Gerçi artık ekonomi literatüründe ‘zam’ kelimesi yok…
Elektriğin, doğalgazın, mazotun, teknolojin ürünlerin fiyatı artınca…
“Fiyat ayarlaması” yapıldı…
“Fiyatlar güncellendi” deniliyor…
Hatta büyüme rakamları eksi çıkınca…
“Türkiye küçüldü” yorumu yerine…
“Türkiye negatif” büyüdü değerlendirmesi bile yapılabiliyor…
Bunlar ekonomide yeni kullanılan kavramlar…
Alışacağız…
Dolar zirve yapınca iğneden ipliğe yapılan zamlar, dolar 1 TL düşmesine rağmen geri alınmadı…
Fırsatçılığın daniskası…
Kağıt fiyatları bile dolara endeksli…
Zamların geri alınmaması, halkın cebini zorlayan ciddi bir sorunsal…

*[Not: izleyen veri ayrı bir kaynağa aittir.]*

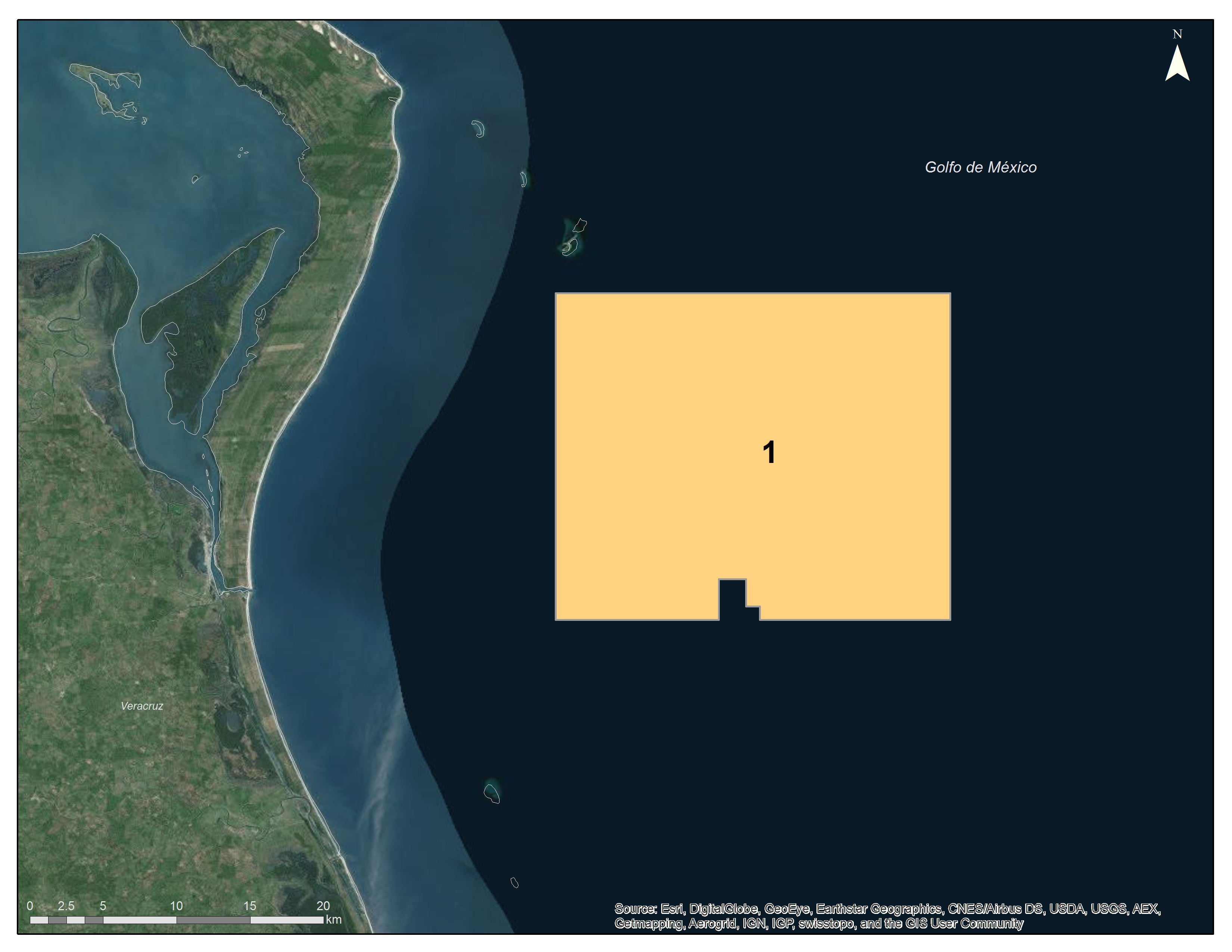Click the Veracruz map label
Screen dimensions: 1232x952
(x=141, y=706)
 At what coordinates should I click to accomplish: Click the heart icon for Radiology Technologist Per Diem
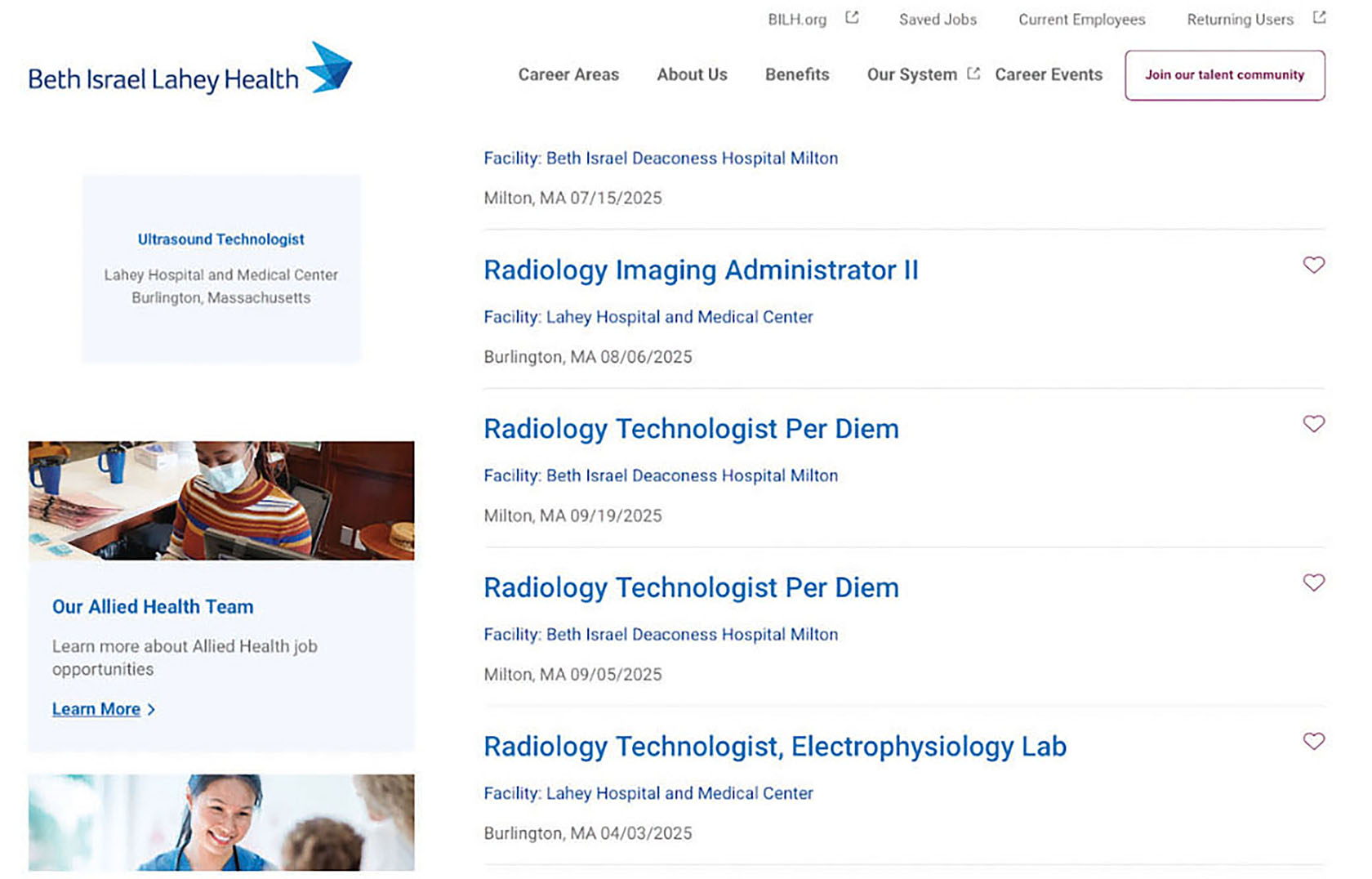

İşte tam bu noktada denetim mekanizmaları devreye girmeli…
O zaman nerde kaldı serbest piyasa ekonomisi?
Yüksek dolar kurundan fiyatlanan ürünlerin denetimi devlet eliyle yapılmalı…
Yoksa “Dolar bahane, zamlar şahane” türküsünü söylemeye devam…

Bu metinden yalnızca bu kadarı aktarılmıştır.